» **Assignment**
Find every line containing the word "computer" in the records below; report only how many there are.

» **Given entries**
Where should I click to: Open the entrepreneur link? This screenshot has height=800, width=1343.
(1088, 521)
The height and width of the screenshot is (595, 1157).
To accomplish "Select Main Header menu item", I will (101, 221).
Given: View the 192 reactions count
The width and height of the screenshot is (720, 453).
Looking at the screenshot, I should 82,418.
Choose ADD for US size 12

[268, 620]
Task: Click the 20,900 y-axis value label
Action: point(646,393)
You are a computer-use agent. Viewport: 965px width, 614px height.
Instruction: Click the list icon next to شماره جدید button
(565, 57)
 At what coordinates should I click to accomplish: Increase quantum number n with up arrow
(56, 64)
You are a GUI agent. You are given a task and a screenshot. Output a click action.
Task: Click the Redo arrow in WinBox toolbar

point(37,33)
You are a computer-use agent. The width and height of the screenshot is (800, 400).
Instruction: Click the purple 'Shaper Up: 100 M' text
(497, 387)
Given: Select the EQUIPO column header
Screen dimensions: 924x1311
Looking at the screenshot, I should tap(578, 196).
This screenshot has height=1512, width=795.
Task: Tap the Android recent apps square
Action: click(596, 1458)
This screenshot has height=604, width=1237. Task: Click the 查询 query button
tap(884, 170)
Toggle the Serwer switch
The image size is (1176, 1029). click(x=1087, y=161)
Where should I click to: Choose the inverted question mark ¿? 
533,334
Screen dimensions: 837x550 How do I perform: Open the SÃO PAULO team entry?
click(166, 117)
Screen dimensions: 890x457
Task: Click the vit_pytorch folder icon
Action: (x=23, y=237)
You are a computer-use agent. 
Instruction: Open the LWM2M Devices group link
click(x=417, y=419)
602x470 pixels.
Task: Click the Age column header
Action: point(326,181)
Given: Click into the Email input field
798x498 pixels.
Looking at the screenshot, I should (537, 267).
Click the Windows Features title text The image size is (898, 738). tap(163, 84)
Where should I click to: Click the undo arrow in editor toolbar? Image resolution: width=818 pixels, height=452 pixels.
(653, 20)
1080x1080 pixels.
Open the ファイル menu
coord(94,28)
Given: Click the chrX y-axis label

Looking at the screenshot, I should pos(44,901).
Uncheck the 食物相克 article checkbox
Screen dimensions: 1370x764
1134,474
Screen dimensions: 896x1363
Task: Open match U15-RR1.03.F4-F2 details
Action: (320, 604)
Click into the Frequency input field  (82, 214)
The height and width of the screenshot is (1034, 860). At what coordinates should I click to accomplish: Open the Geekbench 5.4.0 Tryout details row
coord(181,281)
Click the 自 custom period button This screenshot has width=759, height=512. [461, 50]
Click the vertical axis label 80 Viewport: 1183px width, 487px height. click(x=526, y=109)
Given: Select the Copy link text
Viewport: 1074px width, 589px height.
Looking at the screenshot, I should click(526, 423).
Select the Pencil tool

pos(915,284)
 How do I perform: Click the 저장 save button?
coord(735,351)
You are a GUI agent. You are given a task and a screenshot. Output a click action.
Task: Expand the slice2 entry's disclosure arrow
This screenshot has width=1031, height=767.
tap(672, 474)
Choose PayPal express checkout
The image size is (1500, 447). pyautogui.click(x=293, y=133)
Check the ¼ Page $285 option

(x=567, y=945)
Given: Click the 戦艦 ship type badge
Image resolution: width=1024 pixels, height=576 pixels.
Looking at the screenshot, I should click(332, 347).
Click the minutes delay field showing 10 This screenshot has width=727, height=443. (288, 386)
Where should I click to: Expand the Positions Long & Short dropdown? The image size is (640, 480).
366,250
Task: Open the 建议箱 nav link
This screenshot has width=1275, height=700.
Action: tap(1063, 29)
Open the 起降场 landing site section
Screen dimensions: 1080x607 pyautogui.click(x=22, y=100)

» **Task answer**
3